C’est sûr que cet ultime album des Tchèques de MANIAC BUTCHER ne fera pas plaisir au prude lectorat de notre webzine, aux vieux bikers fans de vieux groupes, de réclames sonores de donjons et dragons patentés, et cela me ravit à plus d’un tour. Ces derniers vont pouvoir cracher dans la gueule et dénigrer le duo composé par les fidèles Barabarud Hrom et Vlad Blasphemer, avant d’aller se faire sonder les fesses pour prévoir leur prochaine incontinence… cela sera déjà ça de moins à évacuer de leur conscience. "Masakr" clôt dix-huit années de non-concession aux sirènes de la mélodie, aux embrassades des claviers ou aux ambiances vocales sirupeuses et enchanteresses.

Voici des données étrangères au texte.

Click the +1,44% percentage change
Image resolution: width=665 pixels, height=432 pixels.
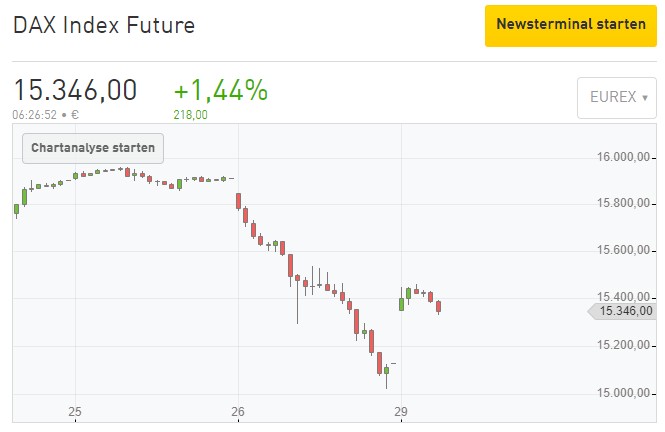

MANIAC BUTCHER aura été fidèle à ses principes fondateurs et à ses choix intransigeants.
Déclinant les offres de certains labels, les Tchèques que l’on croyait éteints pour de bon depuis la sortie en forme d’épilogue en 2000 de leur album "Epitaph – The Final Onslaught Of Maniac Butcher", finalement reviennent pour un ultime assaut, dix ans plus tard, avec ce septième opus sacrément velu une nouvelle fois. Avec une production étonnamment plus propre, le duo historique s’est acoquiné avec une nouvelle garde qui aiguise déjà leurs couteaux. Un nouveau batteur et un guitariste viennent s’agréger dans ce "Masakr" pour soigner leurs gammes et aller s’envoler par la suite, la férocité dans le cœur, au sein de CULT OF FIRE. Avec ce "Masakr", MANIAC BUTCHER a raccourci un brin la durée de ses compositions, l’album ne dépasse pas les trente minutes mais l’intensité reste de mise.

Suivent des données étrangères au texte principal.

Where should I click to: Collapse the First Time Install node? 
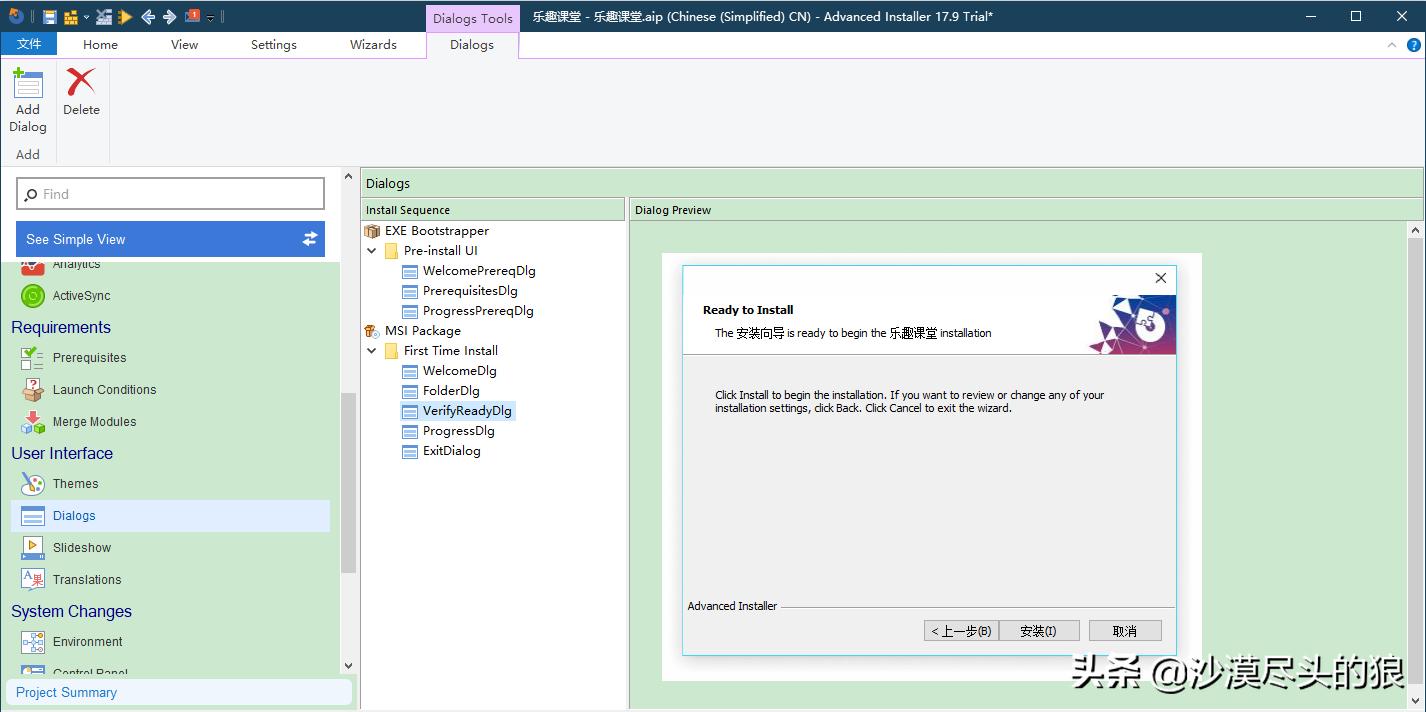[x=372, y=351]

Beaucoup plus lisible, cet ultime album est également le plus accessible de tous. Ne toussotez pas pour autant, les Tchèques, s’ils ont affiné leurs riffs, n’ont pas décidé d’arrondir les entournures de leurs agapes vénéneuses et féroces, mais avec un sens encore plus accru pour une ambiance plus prenante et directe, MANIAC BUTCHER gâte son auditoire. Car, s’il est vrai que les Tchèques ont rarement soigné le son de leurs albums, celui de "Masakr" fait éclater au grand jour moult détails bien appréciables qui nous permettent notamment de prendre la mesure du travail besogneux, précis et complexe des compositions. Dix ans après "Epitaph – The Final Onslaught Of Maniac Butcher", la voix dérangeante et acidement acrimonieuse de Barbarud Hrom se révèle également sous son aspect le plus ténébreux. Fidèles à leur mantra : "No keyboards! No female vocals! Only pure black metal storms!", les Tchèques de MANIAC BUTCHER se révèlent également bien plus portés sur le développement de motifs mélodiques, surtout si l’on compare "Masakr" aux précédents albums.

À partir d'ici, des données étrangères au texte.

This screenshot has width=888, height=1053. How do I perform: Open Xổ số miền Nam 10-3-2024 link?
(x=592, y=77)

Écoutez par exemple les trois derniers titres de l’album (je vous épargne leur citation), pour vous convaincre non pas de ce tournant mais de ce son plus texturé, délibérément choisi, de ces compositions plus abouties, et de cette production bien claire et nette fort appréciable. Avec ce "Masakr", MANIAC BUTCHER s’éloigne du Lo-Fi et du Raw qui l’avaient tant caractérisé à ses débuts, sans toutefois tourner le dos à cette bestialité crasse et son ambiance très « première vague » du Black Metal qu’ils ont toujours colporté. C’est mal connaître l’extrême congruence et l’éthique forte qui ont toujours animé ce groupe. MANIAC BUTCHER ne reniera jamais ce qui le porte, ainsi que les convictions fortes qu’ils ont toujours brandies haut et fort comme des valeurs inébranlables.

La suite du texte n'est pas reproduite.